On that topic - beer - I’m interested in the logic of encouraging everyone to go a long way across town to the Collection - an immensely pretentious club with the classic hallmarks of extortionate drinks and hostile waiters (not to mention rich old men and young young girls…).
So what presentations worked?
(have linked to slides where avaiable)
- Tara Hunt
A delightful discussion of community and how to encourage it. - The Last.FM boys
This is what a presentation should do; not educate; but inspire your own ideas. Their passion, and their attention to the data led directly to new ideas for Meecard. - Zimki
An interesting product that allows complete interactive sites to be built easily in Javascript. The coolest parts of this product were the fact they were open sourcing the client (”we want 20% of a big market, not 100% of a small one”); and their ‘electricity grid’ metaphor. Rather than just Zimki hosting a site; you can host Zimki sites too (using the open source software); and thus you can earn money when you have excess capacity; or rely on other people’s bandwidth/CPU when you have high demand. - Index Ventures
Very insightful comments from a VC. It was a boon for Index, who are now no doubt first on every entrepreneur’s ‘to call’ list; while at the same time giving a very honest insight into what they offer, the benefits, the pitfalls and the reasons. - Soocial
10/10 for presentation.
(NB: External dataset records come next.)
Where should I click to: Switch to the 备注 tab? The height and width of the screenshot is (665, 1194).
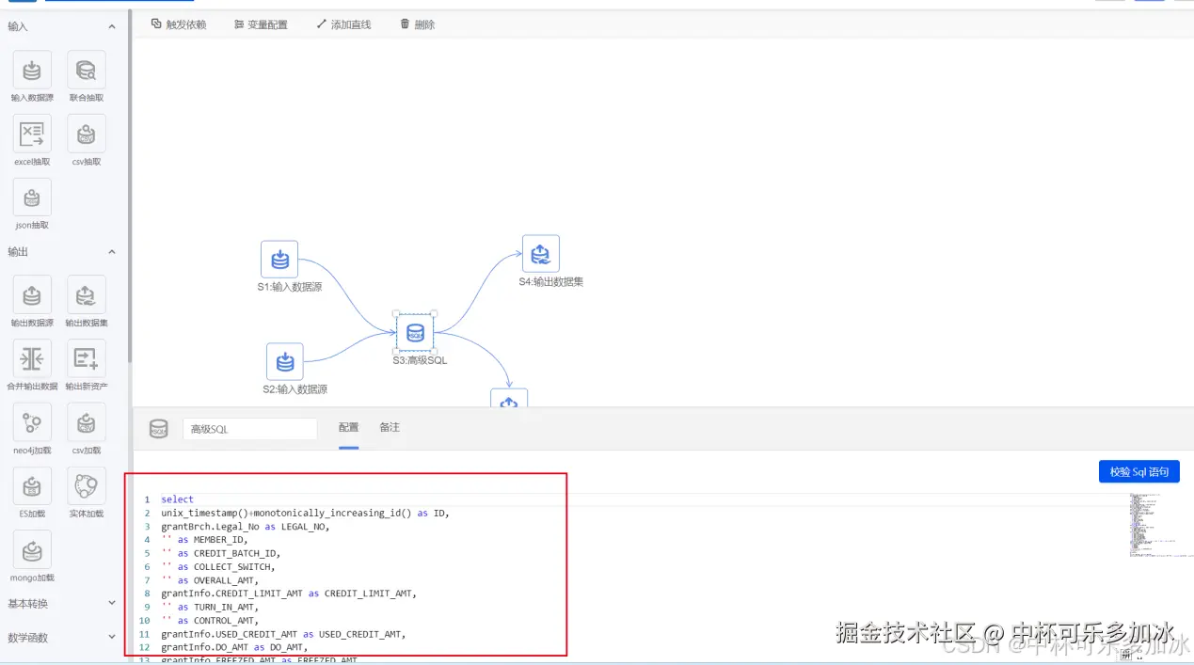pos(390,427)
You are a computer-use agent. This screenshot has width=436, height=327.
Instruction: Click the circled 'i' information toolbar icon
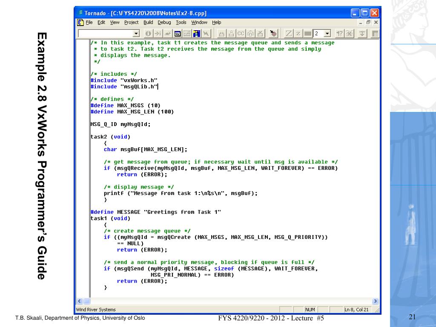tap(148, 34)
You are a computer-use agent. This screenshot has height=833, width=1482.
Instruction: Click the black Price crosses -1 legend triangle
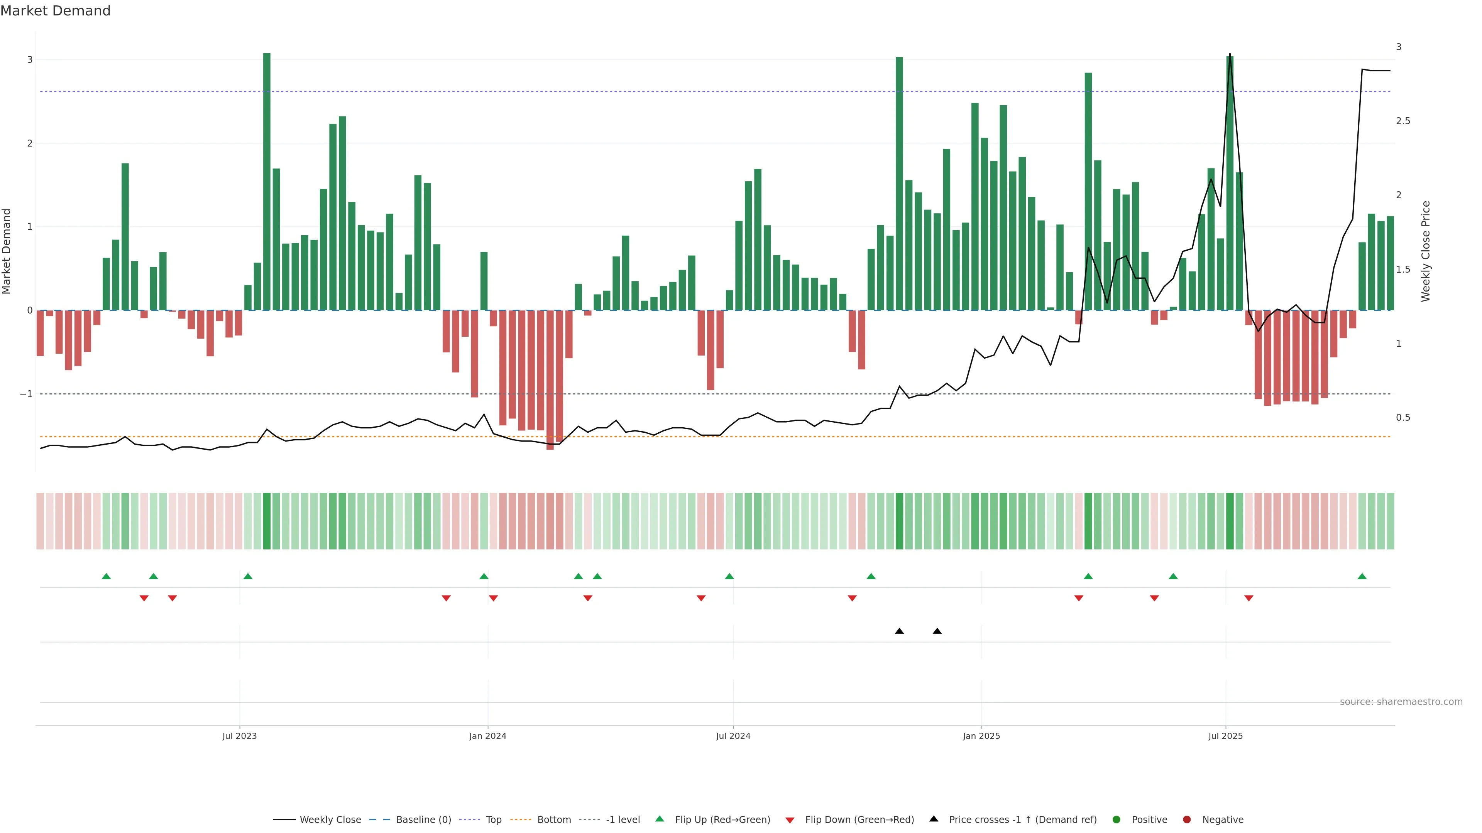click(934, 819)
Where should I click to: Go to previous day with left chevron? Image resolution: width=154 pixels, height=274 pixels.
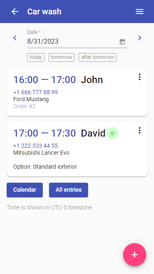click(15, 38)
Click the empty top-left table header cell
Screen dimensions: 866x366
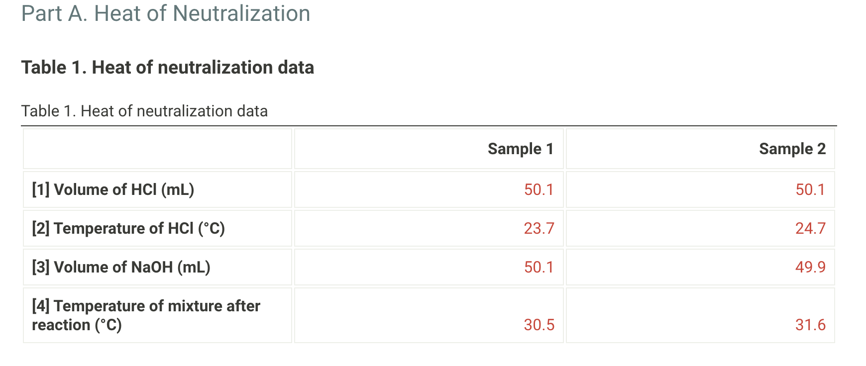157,149
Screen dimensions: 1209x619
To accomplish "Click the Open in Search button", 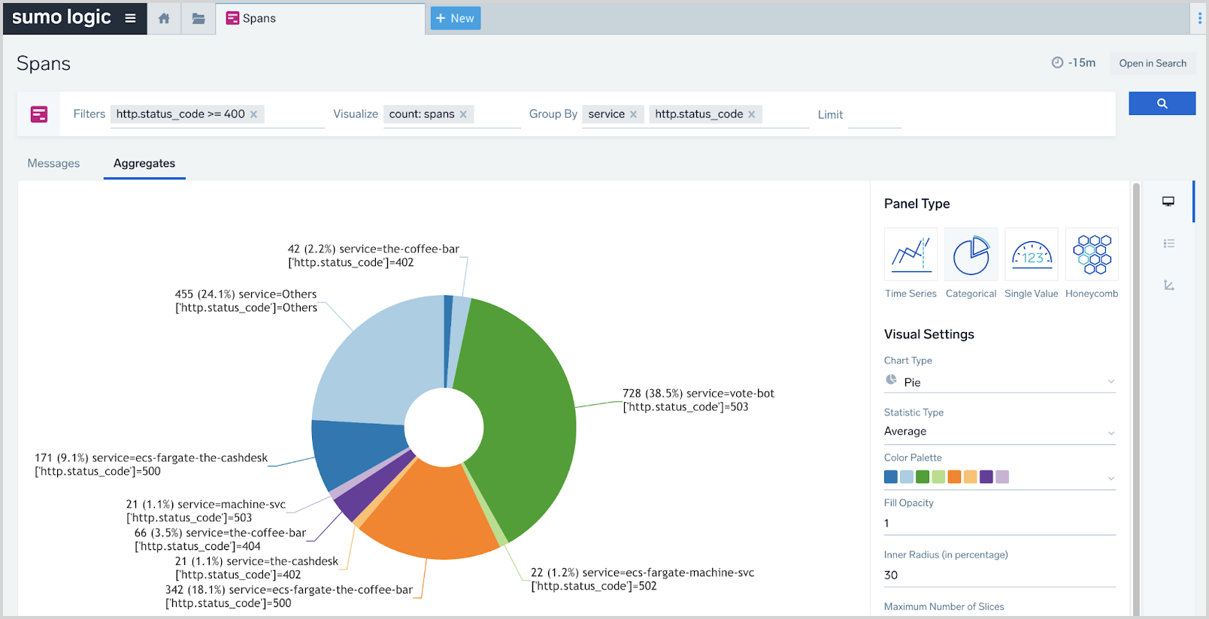I will tap(1153, 63).
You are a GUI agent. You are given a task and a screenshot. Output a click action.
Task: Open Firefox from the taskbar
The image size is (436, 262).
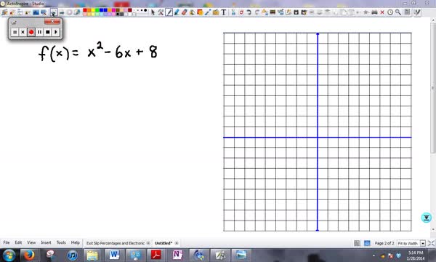point(29,255)
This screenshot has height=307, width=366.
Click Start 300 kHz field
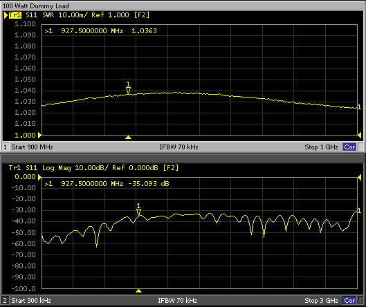[31, 301]
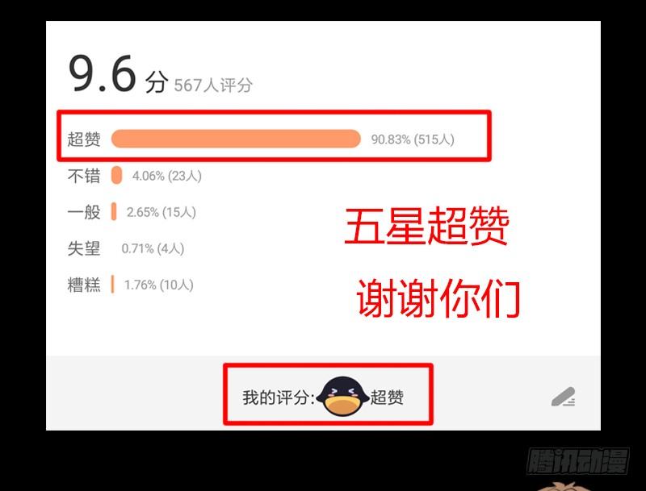Open the 567人评分 rating count
This screenshot has height=491, width=646.
click(213, 85)
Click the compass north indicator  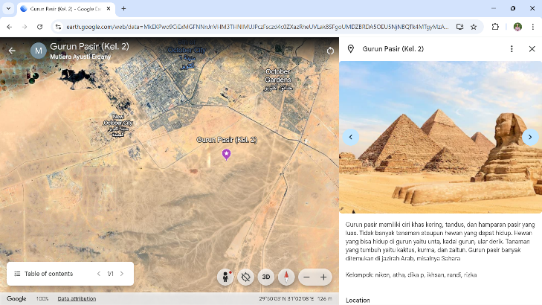coord(286,277)
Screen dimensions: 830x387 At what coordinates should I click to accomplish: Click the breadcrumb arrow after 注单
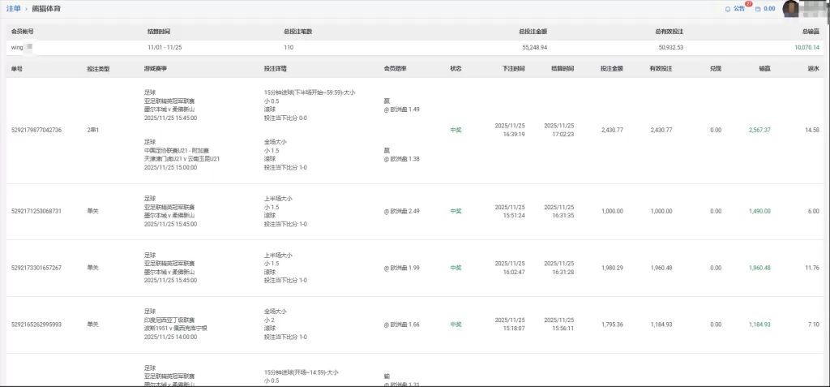pyautogui.click(x=27, y=9)
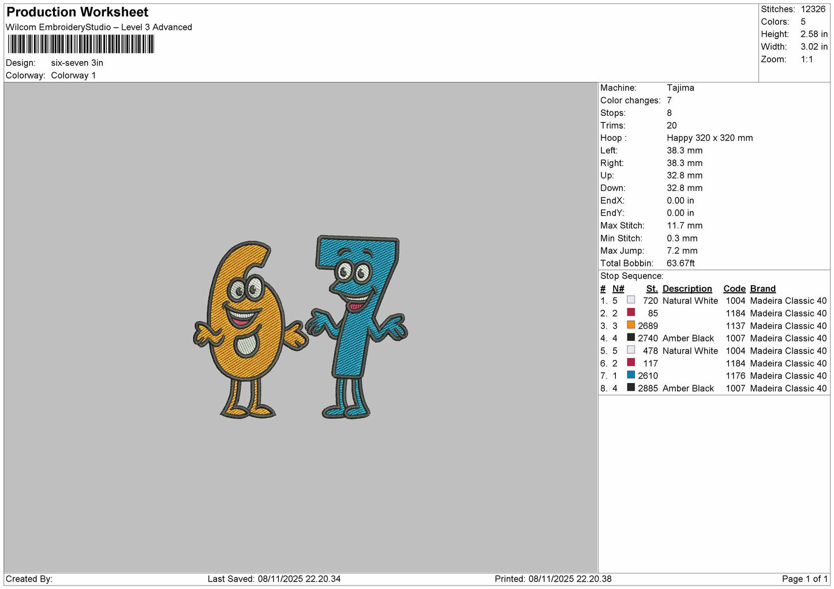Screen dimensions: 834x589
Task: Click the last row Amber Black 2885 stitches
Action: (714, 388)
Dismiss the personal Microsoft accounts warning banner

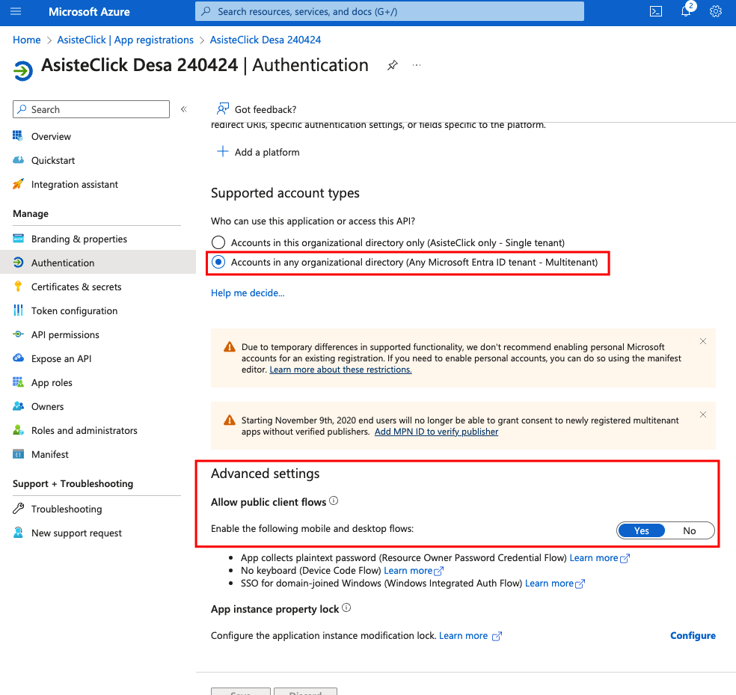point(702,340)
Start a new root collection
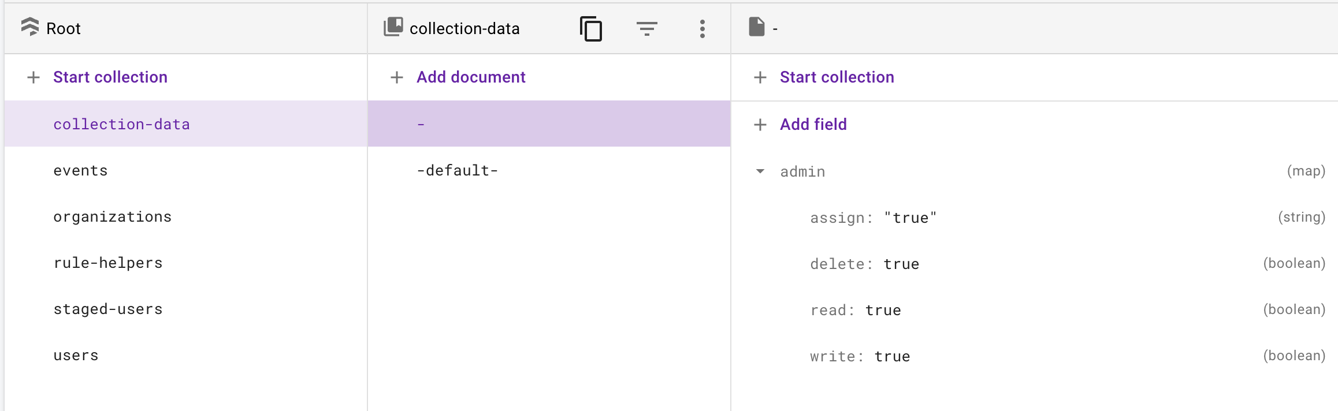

With a 10 minute slot, the crowd was completely won over by this high energy and funny performance. - Moo
This is just such a cool company. Again, very inspiring; and some great points. The one that really struck was ‘less is more’. That is, they wanted all their users to feel like designers; so they reduced the functionality to the point where users simply could not make an ugly business card.
Off the platform, I really liked,
- MediaStores
These guys are opening up the sale of books and more for bloggers; only with a very good commission. I like the focus of their offering (just bloggers); and the passion they seem to have for what they’re doing. - Segala
Close to my heart, this is a business dedicated to both trust, the Semantic Web and Firefox extensions. Thank god someone is doing something practical in this space. In a nutshell, they are providing certificates on a given website in various areas (suitability for an age group, accessibility, and the accuracy of their ‘expert’ content); only they are doing it by hijacking existing search engines (e.g. to say ‘this search result is valid’), and thus it is very practical. - MagPie
A business with 2 years of research; and very valid reason to exist and few competitors, it’s hard not to love Magpie. Simply, they find when a brand is mentioned on the Web, and automatically try to infer if its a positive response or negative. A great market need given the fact news is no longer made by large, easily followed news outlets; but by millions of small individual bloggers; all with their own opinions. This information will be very useful to brand managers when suitably aggregated.
Oh, and the evening was followed up with Ian Forrester’s dinner, in celebration of Chris Messina and Tara Hunt. This, for me, was a vast improvement over last time; simply on the strength of a much cosier venue. Big plaudits to Tom Morris, for his new venture getsemantic.com. The best part, his bastardisation of the “long tail” buzz… Microformats are the fat (common) parts of the tail; where as the Semantic Web is the thin end of the tail - for the many small cases where you need the additional flexibility RDF gives you.